"It has nothing to do with how important it is. There are many many factors that go into things like things.
The way patches work, where it is things are patched on the fly when the game boots up (essentially hex-editing the executable at run-time) and only having 4ish megs to work with for your patch data. that is one factor.
Then what you are patching and the ramifications of it on other things and what testing will be required for it is another factor. Touching any byte of code/data anywhere about anything can lead to an unforseen totally unrelated problem somewhere else which can be totally unrelated.
Then you have to timeline issue. you only have XX time before you deadline and everything needs to get in before that and tested and verified and whatnot.
Then the resource issue, who is doing these changes and how, then who is testing it.
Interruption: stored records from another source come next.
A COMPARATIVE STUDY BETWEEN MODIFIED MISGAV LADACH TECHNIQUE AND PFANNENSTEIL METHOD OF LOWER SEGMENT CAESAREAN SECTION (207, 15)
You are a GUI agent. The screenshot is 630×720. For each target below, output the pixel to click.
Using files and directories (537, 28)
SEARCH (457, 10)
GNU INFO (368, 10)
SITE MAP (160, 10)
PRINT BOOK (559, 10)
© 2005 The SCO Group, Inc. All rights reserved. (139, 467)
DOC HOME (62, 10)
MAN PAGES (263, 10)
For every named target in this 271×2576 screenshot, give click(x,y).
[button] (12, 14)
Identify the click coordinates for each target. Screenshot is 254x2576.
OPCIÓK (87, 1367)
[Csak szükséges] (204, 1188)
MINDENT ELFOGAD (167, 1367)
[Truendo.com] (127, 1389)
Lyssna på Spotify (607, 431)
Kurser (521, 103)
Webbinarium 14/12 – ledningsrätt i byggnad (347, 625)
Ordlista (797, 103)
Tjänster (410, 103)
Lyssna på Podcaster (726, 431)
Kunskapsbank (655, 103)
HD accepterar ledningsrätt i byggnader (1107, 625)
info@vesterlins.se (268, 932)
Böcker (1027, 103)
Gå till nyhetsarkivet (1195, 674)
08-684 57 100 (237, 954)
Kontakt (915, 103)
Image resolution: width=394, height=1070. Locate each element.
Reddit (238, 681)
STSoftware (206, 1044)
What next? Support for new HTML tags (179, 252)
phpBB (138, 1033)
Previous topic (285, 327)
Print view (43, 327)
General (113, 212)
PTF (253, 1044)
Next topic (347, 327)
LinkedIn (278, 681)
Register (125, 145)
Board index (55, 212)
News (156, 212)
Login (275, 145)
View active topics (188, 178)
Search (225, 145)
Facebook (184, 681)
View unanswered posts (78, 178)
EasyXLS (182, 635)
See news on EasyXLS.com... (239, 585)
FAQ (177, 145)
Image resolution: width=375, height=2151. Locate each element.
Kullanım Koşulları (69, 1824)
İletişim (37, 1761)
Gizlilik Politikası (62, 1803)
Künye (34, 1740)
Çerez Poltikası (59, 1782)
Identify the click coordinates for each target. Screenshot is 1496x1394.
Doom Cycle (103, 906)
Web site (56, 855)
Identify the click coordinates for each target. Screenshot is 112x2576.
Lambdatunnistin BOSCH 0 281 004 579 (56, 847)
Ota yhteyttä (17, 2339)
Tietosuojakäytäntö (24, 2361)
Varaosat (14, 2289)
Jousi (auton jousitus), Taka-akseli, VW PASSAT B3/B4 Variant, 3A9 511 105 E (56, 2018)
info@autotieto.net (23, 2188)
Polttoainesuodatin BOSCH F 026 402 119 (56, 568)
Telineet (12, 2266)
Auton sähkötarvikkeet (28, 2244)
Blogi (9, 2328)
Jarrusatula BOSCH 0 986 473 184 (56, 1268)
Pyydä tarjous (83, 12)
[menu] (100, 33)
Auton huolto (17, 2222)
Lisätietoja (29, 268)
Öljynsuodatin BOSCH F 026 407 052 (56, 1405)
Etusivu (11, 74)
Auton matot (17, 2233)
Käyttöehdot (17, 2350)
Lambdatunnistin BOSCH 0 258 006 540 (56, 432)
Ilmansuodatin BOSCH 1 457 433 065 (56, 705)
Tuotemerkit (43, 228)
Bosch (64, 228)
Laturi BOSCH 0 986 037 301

Then you have then after all that you have the different priority lists. which many factors come into play here. What is the problem, how big is the problem, how often does the problem occur, what % of the player base does this effect, what is the worse possible outcome when the problem happens. Then you takes all the possible problems and you have them in some list (for yourself) and other details have to taken into account. What are possible fixes for it, what are the known ramifications for these fixes, what are the unknown ramifications for these fixes, how fast/how easy is this fix, how much of your patch space will this fix eat up, how much programmer/designer time will these fixes eat up, how much QA time will these fixes add to.
All those lists need to be sorted through and have many different disciplines re-prioritizing them. The world doesn't revolve around my list of things that I want changed (it should!!! lol but back to reality), and it definitely doesn't revolve around your own personal lists and many things will factor into what will even be entertained to be looked at. And then after all this there are somethings that can't be done and fixed safely within the confines of patching.
After all that you have to take into account each console's guidelines and requirements and do any of these fixes go against any of them and that will get those changes bounced anyways.
Then you take the console guidelines and requirements must have fixes and put those to the top of any lists bumping everything else down.
Sadly, there is no magic wand you wave over a disc and that miraculously fixes every possible problem that has ever been known and isn't known yet."